スタンフォード便り
ショービジネスの本場での国際展示会
2008年は、ネバタ州ラスベガスで1月7日~11日迄の4日間開催されたCES(国際消費者家電展示会)で幕をあけました。CESは世界最大の消費者家電展示会と言われており、期間中、世界140カ国から27,000人、またアメリカ国内からは113,000人、合計14万人が来場しました。皆さんもテレビでこの展示会についてはご覧になった方、或いは実際に来場された方もいらっしゃるかもしれませんが、ベガスの街全体がCES関連の人々でごったがえし、ホテルも、カジノも、劇場も、レストランも、モノレールも、タクシーも連日大にぎわいを見せ、4日間のCESの波及効果は実に2億万ドル(約240億円)以上にもなったそうです。ベガスにとってこのイベントは町を潤す不可欠な恒例行事となっているようです。

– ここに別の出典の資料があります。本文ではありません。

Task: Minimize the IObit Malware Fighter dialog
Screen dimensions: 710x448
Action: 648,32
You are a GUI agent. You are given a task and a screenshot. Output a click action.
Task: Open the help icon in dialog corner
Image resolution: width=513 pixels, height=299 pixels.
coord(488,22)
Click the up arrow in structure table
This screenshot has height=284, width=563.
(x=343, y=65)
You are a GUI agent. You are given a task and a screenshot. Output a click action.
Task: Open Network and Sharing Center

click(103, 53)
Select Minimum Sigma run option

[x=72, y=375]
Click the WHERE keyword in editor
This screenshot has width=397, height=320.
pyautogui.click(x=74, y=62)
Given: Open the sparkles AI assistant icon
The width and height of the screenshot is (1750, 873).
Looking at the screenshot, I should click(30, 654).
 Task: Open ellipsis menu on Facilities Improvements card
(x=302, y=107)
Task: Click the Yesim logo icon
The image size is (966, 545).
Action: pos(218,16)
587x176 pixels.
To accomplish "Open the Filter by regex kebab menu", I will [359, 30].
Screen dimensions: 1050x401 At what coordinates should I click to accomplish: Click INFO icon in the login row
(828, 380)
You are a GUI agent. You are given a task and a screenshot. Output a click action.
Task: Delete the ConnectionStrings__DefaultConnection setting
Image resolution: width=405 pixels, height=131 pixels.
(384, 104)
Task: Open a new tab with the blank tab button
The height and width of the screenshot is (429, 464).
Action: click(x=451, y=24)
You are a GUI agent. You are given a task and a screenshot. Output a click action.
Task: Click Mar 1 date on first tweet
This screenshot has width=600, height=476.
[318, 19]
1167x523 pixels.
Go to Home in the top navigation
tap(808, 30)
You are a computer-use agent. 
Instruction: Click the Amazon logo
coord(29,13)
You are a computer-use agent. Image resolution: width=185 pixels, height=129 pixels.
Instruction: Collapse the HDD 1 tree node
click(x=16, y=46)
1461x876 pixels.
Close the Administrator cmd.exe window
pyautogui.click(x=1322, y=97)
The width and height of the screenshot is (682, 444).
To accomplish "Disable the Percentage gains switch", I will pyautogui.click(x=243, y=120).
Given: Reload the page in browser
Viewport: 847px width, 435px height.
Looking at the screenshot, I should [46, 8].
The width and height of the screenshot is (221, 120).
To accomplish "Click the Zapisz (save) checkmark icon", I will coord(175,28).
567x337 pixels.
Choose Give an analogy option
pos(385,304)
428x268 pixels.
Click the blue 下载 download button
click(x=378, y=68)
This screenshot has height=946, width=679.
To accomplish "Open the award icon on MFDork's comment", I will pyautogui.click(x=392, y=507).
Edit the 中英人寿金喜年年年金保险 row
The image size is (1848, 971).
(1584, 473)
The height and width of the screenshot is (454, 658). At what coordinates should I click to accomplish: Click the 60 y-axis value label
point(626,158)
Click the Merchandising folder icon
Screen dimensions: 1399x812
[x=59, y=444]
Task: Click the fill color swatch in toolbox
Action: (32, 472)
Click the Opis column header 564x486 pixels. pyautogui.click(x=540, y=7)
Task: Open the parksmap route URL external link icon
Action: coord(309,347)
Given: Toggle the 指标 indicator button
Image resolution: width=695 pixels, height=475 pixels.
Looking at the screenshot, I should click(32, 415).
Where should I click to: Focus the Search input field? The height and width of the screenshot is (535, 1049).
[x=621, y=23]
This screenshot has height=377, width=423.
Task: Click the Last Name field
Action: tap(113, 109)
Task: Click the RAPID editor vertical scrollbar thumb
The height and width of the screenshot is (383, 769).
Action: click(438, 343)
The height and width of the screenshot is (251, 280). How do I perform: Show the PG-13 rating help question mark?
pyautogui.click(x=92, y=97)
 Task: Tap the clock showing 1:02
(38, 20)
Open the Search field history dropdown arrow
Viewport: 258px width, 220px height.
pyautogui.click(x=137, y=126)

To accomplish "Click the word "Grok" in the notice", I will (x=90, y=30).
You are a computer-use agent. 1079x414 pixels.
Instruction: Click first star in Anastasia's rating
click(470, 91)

プレイベントにはマイクロソフト社のビル・ゲイツ氏の基調講演も行われました。「これから第2のデジタル時代10年がやってくる」と語った彼も、1994年以来毎年続けてきたCESでの基調講演に、マイクロソフト社の顔として登場するのは今回が最期となるそうで、アップル社のスティーブ・ジョブズとともに、デジタル時代を率いてきた巨頭の片方の引退のアナウンスは、プレイベント会場内に一抹の淋しさを漂わせていました。
展示会場はインテル、アップル、マイクロソフト、ソニー、シャープ、パナソニック、東芝他、世界各国からこのイベントの為に集まった2,700社が出展しておりましたが、中でも尼崎工場製造の150インチの世界最大プラズマ・スクリーンを発表したパナソニック、ソニー、シャープ等のブースにはひときわ大きな注目が集まっていました。
とにかく大規模なので展示会場も3つに分けられており、ベガスのメイン・ストリートに近い会場では、日本貿易振興機構(JETRO)や大阪府、東大阪の中小企業の皆さん数社が展示ブースで自社製品のPRをしていました。東大阪からの参加は今回が初めてとのことでしたが、参加企業からはCESの規模の大きさに驚いたこと、米市場進出に何が必要か情報収集ができたことが大きな収穫だという声が聞かれました。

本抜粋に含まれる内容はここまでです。